No. The register file and shared memory are separate areas of silicon, and their function is different. All explained in the programming guide.

Only in shared memory if you used a shared declaration for the local variable. Also explained in the programming guide.

By definition, there are no explicit arguments in an inline expanded function - it works much more like macro substitution. Local variables go to local memory or register, just like any other piece of kernel code.

The compile never stores kernel local variables in global memory. Everything goes either in local memory or registers.

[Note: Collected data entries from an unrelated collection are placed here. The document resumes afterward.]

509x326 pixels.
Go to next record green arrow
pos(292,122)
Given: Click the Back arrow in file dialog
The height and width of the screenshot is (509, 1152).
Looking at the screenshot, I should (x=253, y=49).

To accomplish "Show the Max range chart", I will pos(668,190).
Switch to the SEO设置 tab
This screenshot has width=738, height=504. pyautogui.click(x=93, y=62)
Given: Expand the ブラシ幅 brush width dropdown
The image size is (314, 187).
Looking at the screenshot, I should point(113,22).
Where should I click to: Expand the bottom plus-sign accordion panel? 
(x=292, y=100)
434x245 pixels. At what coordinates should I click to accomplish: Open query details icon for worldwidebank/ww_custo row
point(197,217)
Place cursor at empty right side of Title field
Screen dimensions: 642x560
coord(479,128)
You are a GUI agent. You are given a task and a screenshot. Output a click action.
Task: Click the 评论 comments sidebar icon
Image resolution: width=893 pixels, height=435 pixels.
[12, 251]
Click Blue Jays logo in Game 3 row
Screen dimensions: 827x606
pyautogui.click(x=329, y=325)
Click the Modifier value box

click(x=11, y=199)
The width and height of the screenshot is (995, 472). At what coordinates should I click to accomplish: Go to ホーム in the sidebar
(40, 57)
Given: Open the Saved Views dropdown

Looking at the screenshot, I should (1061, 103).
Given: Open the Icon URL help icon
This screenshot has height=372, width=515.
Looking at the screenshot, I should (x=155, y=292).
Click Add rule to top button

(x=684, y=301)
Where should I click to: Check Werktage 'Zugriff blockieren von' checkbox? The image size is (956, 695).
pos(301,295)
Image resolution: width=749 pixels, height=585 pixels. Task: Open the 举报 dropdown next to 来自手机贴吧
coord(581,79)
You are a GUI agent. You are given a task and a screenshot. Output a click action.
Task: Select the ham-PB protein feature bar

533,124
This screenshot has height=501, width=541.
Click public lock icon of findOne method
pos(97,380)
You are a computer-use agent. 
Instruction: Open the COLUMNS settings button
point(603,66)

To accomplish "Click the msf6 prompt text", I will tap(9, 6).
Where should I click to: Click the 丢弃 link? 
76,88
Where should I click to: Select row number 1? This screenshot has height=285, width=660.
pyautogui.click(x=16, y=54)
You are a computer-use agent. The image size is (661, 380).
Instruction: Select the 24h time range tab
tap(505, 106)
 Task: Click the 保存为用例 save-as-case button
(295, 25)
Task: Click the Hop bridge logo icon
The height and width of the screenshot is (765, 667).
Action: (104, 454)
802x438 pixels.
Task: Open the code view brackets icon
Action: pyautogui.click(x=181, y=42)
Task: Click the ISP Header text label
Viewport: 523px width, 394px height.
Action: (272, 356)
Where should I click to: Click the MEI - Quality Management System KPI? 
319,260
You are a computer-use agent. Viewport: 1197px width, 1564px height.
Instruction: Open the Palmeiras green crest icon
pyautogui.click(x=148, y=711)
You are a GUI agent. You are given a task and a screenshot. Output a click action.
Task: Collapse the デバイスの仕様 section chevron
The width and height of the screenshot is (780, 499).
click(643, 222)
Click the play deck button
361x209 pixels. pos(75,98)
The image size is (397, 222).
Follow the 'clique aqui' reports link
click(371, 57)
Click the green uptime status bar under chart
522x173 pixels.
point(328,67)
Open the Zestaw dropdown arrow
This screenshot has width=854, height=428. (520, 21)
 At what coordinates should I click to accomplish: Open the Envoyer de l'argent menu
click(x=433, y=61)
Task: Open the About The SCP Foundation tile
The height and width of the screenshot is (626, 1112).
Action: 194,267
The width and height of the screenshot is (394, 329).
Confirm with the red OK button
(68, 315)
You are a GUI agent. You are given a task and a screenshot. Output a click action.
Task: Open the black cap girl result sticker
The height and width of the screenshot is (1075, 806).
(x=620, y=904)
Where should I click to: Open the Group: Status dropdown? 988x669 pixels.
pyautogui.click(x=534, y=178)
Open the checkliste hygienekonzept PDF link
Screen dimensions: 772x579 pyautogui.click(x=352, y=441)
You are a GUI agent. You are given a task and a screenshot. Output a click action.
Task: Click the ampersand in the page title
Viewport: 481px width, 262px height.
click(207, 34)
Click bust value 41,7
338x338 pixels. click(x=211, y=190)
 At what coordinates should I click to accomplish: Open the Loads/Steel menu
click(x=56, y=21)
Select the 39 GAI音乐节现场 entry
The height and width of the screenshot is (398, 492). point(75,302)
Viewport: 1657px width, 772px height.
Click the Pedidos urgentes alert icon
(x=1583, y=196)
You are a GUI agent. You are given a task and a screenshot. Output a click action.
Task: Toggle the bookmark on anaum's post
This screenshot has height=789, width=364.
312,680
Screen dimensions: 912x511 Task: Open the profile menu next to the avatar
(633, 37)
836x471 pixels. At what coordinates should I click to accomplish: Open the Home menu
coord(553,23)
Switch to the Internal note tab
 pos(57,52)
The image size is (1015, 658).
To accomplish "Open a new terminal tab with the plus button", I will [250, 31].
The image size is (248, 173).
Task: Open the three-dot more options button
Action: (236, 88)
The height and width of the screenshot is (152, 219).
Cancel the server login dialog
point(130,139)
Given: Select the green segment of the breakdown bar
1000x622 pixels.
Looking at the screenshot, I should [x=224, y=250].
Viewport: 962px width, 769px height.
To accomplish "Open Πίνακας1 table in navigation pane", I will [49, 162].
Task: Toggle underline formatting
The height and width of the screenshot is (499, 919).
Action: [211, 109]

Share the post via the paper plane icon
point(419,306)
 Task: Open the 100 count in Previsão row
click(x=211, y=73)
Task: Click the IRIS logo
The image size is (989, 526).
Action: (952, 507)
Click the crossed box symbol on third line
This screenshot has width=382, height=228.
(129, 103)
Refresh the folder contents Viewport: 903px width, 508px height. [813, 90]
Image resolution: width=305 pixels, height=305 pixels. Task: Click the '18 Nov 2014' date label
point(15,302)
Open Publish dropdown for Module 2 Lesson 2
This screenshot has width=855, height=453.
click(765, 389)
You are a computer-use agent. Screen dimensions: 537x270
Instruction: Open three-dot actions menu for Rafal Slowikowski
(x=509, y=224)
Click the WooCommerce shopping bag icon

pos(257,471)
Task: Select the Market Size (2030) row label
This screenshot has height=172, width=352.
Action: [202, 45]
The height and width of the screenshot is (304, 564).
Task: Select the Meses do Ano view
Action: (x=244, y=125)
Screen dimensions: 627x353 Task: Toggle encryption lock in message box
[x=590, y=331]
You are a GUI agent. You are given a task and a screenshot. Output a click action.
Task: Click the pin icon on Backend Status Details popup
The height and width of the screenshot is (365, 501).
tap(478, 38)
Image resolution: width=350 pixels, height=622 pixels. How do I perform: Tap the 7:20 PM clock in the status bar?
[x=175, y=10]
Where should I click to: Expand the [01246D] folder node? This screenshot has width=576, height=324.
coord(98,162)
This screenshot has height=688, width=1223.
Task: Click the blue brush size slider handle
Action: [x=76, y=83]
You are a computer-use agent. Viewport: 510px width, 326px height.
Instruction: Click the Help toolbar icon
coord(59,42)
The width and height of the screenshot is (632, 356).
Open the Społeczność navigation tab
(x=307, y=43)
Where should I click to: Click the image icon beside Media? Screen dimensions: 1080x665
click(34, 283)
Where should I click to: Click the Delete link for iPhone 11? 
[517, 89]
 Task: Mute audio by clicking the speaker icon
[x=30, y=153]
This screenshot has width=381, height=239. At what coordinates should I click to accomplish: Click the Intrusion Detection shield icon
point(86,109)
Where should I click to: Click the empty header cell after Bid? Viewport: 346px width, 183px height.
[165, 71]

  1. How do I determine whether local variables are stored in registers?
    When you are using ‘nvcc’ for compiling your code, just pass this option: ‘-Xptxas -v’. This will print how many registers are used by this kernel, what is the local memory usage (if any), what are the shared and constant memory usages.

Ok, that answers the first part of that question: shared memory is allocated only by shared keyword.

What about register memory and built-in vector types? This is actually what I was hoping to understand.

The programming guide basically states that the compiler decides what to do with local variables: either register or local memory.

My question (which the documentation apparently does not answer) is:

Does the compiler always assign built-in vector types to local memory instead of register memory (due to their large size)?

If I’m reading the -ptxas output and the .ptx file correctly, the answer is no. Could you confirm?

I’m pretty sure they stay in registers (until you run out of course). You might write a simple kernel with float4s and inspect the ptx or the cubin file.

It will try to, unless you use too many registers (there is a limit of 127 per kernel), or unless some other action is taken which forces the kernel to spill to local memory. For example, this:

__global__ void demo(const float4 *in, float4 *out)

{

	unsigned int tidx = threadIdx.x + blockIdx.x*blockDim.x;

	const float4 inc = {1.,2.,5.,7.};

	float4 val;

	

	val = in[tidx];

	val.x += inc.x;

	val.y += inc.y;

	val.z += inc.z;

	val.w += inc.w;

	out[tidx] = val;

}

compiles to this:

.entry _Z4demoPK6float4PS_ (

		.param .u64 __cudaparm__Z4demoPK6float4PS__in,

		.param .u64 __cudaparm__Z4demoPK6float4PS__out)

	{

	.reg .u16 %rh<4>;

	.reg .u32 %r<5>;

	.reg .u64 %rd<8>;

	.reg .f32 %f<14>;

	.loc	28	2	0

$LBB1__Z4demoPK6float4PS_:

	.loc	28	11	0

	mov.u16 	%rh1, %ctaid.x;

	mov.u16 	%rh2, %ntid.x;

	mul.wide.u16 	%r1, %rh1, %rh2;

	cvt.u32.u16 	%r2, %tid.x;

	add.u32 	%r3, %r2, %r1;

	cvt.u64.u32 	%rd1, %r3;

	mul.lo.u64 	%rd2, %rd1, 16;

	ld.param.u64 	%rd3, [__cudaparm__Z4demoPK6float4PS__in];

	add.u64 	%rd4, %rd3, %rd2;

	ld.global.v4.f32 	{%f1,%f2,%f3,%f4}, [%rd4+0];

	mov.f32 	%f5, 0f40000000;	 	// 2

	add.f32 	%f6, %f2, %f5;

	.loc	28	12	0

	mov.f32 	%f7, 0f40a00000;	 	// 5

	add.f32 	%f8, %f3, %f7;

	.loc	28	13	0

	mov.f32 	%f9, 0f40e00000;	 	// 7

	add.f32 	%f10, %f4, %f9;

	.loc	28	15	0

	ld.param.u64 	%rd5, [__cudaparm__Z4demoPK6float4PS__out];

	add.u64 	%rd6, %rd5, %rd2;

	mov.f32 	%f11, 0f3f800000;		// 1

	add.f32 	%f12, %f1, %f11;

	st.global.v4.f32 	[%rd6+0], {%f12,%f6,%f8,%f10};

	.loc	28	16	0

	exit;

$LDWend__Z4demoPK6float4PS_:

	} // _Z4demoPK6float4PS_

which is clearly using registers to store val.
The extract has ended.